そのような既製品を、私たちのアーユルヴェーダ染め技法で染めることはできないのです。
問題は、一部の製品を、N社やK商社が、私たちの目の届かないところで、私たちが管轄するSHGの機織り工房へ発注していることです。
例えば、ヨガマットは、一つのSHGの工房で糸を紡ぎ、紡いだ糸を私たちの工房で染め、別のSHGの工房で機織りし、ヨガマットが仕上がります。

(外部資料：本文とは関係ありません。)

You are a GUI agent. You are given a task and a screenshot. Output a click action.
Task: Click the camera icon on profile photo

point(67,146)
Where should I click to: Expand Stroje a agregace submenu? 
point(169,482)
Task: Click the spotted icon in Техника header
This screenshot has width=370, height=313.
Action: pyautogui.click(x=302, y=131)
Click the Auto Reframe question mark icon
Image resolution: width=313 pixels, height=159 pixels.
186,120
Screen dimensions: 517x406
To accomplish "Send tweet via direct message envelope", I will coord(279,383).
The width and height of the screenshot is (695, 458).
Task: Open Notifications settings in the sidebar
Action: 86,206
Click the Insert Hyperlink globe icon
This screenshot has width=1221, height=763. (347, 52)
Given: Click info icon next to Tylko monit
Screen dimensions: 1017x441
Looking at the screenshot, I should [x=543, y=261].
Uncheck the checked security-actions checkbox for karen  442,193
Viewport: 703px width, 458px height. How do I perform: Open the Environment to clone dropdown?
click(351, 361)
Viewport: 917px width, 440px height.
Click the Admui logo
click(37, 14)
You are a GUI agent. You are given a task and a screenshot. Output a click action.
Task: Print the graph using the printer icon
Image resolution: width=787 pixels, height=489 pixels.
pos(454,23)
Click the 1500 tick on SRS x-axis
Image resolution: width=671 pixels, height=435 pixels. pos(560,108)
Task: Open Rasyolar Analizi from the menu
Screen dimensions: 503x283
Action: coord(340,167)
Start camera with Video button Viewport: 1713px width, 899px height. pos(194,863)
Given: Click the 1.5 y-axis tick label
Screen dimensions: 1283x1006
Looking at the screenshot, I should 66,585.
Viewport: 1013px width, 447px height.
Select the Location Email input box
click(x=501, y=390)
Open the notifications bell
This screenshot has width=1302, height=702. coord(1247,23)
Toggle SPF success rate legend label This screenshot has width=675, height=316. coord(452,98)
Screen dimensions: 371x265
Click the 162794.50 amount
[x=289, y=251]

N社とK商社は、私たちの目を盗み、直接SHGの工房からヨガマットを仕入れることがあります。
このような製品は、弊社と同じ製品となります。
私たちはSHGを機能させ、彼らの自立を支援していますが、横から発注しているN社とK商社には、機織り職人たちを守る目的はありません。
私たちは、SHGの自立支援が目的のため、N社とK商社の発注をSHGの工房が受けることについては、黙認しています。
あくまでも、私たちの目的は、機織り職人の自立支援にあります。
生地については、K社は一部の生地を、私たちの卸先から又買いし、自社製品として販売しています。
このように、私たちのアーユルヴェーダ染め製品は、本物と偽物が混在したまま出回る状態になっています。
NGO設立当初、私たちはAyurvastra(アーユルヴァストラ)というブランドを立ち上げました。
現在、私たちはAyurvastra(アーユルヴァストラ)の名前を使うことを止めています。
理由はK商社が、Ayurvastra(アーユルヴァストラ)を名乗り、私たち一族が守ってきた伝統的なアーユルヴェーダ染めでない製品を販売するようになったからです。
Ayurvastra(アーユルヴァストラ)は、南インドの手織り産業を守るため、私たちNGOが手織りの生地にアーユルヴェーダ染めを施すことで付加価値をつけた製品を販売するためのブランドでした。
彼らは手織りでない機械織りの生地を、模倣したアーユルヴェーダ染めで販売しています。
ケララ州の機織り産業を守る使命も、アーユルヴェーダ染めを守る使命も彼らにはありません。
私たちが作り上げたAyurvastra(アーユルヴァストラ)のブランドは、志の違うところで悪用されてしまいました。
私たちはN社とK商社の所業について、インド政府に申し立て申請しました。
K商社は、Ayurvastra(アーユルヴァストラ)の名を使えないはずですが、インターネット上で相変わらず海外顧客に向けてその名を使い続けています。
そのため、現在、私たちは、自分たちの立ち上げたブランドであるAyurvastra(アーユルヴァストラ)を名乗ることは止めています。
この状況を、私たちは強制的に止めようとするのではなく、自分たちが伝統的なアーユルヴェーダ染め技法で作った製品を販売し続けることに意識を集中することで、いずれ打開できると考えています。